#### [What you should do]
For the entries below, repeat exactly each line starting with the one that contains "Toggle the On button in playback controls" and going on through the one that contains "Focus the เลขประจำตัวประชาชน", and no others.

#### [Input material]
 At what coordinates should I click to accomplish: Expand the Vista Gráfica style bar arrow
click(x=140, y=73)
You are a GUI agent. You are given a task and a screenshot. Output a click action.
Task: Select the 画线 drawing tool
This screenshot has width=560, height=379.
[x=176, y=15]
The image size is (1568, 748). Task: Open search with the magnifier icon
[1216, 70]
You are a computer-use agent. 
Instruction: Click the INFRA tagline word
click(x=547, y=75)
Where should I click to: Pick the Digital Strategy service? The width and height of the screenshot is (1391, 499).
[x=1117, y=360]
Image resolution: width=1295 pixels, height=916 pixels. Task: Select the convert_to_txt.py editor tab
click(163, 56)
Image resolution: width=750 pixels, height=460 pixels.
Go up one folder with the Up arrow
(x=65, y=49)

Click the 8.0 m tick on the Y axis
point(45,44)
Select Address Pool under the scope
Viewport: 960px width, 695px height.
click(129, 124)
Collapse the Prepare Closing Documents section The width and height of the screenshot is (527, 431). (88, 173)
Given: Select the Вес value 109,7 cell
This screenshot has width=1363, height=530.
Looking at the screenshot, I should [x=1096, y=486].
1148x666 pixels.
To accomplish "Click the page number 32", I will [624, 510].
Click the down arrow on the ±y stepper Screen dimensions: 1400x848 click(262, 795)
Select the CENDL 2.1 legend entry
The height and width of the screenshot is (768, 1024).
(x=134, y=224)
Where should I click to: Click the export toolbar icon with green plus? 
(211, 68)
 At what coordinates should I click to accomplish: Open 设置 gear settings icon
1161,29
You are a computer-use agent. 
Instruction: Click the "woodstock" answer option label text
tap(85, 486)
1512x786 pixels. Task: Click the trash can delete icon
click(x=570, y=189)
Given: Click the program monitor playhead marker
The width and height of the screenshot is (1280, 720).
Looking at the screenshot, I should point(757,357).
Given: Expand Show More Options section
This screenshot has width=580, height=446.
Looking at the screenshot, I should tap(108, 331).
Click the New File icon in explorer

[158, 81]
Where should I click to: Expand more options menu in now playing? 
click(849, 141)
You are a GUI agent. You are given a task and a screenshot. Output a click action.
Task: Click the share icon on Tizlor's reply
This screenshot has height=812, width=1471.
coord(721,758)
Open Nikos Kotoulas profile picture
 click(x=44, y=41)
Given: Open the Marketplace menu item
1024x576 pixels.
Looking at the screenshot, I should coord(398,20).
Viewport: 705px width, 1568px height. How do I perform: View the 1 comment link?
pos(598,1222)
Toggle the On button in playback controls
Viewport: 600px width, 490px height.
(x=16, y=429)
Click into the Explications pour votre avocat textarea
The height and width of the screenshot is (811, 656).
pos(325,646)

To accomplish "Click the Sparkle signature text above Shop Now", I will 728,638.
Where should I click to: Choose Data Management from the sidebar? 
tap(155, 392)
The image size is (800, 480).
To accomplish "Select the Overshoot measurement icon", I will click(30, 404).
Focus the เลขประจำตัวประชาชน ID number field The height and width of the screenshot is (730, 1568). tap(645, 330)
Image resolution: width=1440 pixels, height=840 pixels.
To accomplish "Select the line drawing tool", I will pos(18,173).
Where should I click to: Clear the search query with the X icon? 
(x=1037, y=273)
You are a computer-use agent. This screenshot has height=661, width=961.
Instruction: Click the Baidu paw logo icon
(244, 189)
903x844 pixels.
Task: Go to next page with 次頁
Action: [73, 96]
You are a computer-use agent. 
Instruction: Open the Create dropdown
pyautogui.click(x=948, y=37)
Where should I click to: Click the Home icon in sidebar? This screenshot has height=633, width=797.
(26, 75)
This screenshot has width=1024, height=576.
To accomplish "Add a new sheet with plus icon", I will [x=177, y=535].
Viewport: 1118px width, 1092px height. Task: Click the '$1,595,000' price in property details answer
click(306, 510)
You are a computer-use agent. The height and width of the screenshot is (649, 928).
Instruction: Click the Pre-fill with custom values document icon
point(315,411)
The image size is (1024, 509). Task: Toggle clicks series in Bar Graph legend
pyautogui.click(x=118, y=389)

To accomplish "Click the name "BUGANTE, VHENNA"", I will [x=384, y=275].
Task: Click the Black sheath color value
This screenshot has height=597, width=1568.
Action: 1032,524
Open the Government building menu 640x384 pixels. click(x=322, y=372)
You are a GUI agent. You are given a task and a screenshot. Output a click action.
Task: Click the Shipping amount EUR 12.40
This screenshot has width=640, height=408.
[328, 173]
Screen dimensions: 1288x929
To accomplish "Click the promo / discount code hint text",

#### [Response for this exercise]
Toggle the On button in playback controls
Viewport: 600px width, 490px height.
(x=16, y=429)
Click into the Explications pour votre avocat textarea
The height and width of the screenshot is (811, 656).
pos(325,646)

To accomplish "Click the Sparkle signature text above Shop Now", I will 728,638.
Where should I click to: Choose Data Management from the sidebar? 
tap(155, 392)
The image size is (800, 480).
To accomplish "Select the Overshoot measurement icon", I will click(30, 404).
Focus the เลขประจำตัวประชาชน ID number field The height and width of the screenshot is (730, 1568). tap(645, 330)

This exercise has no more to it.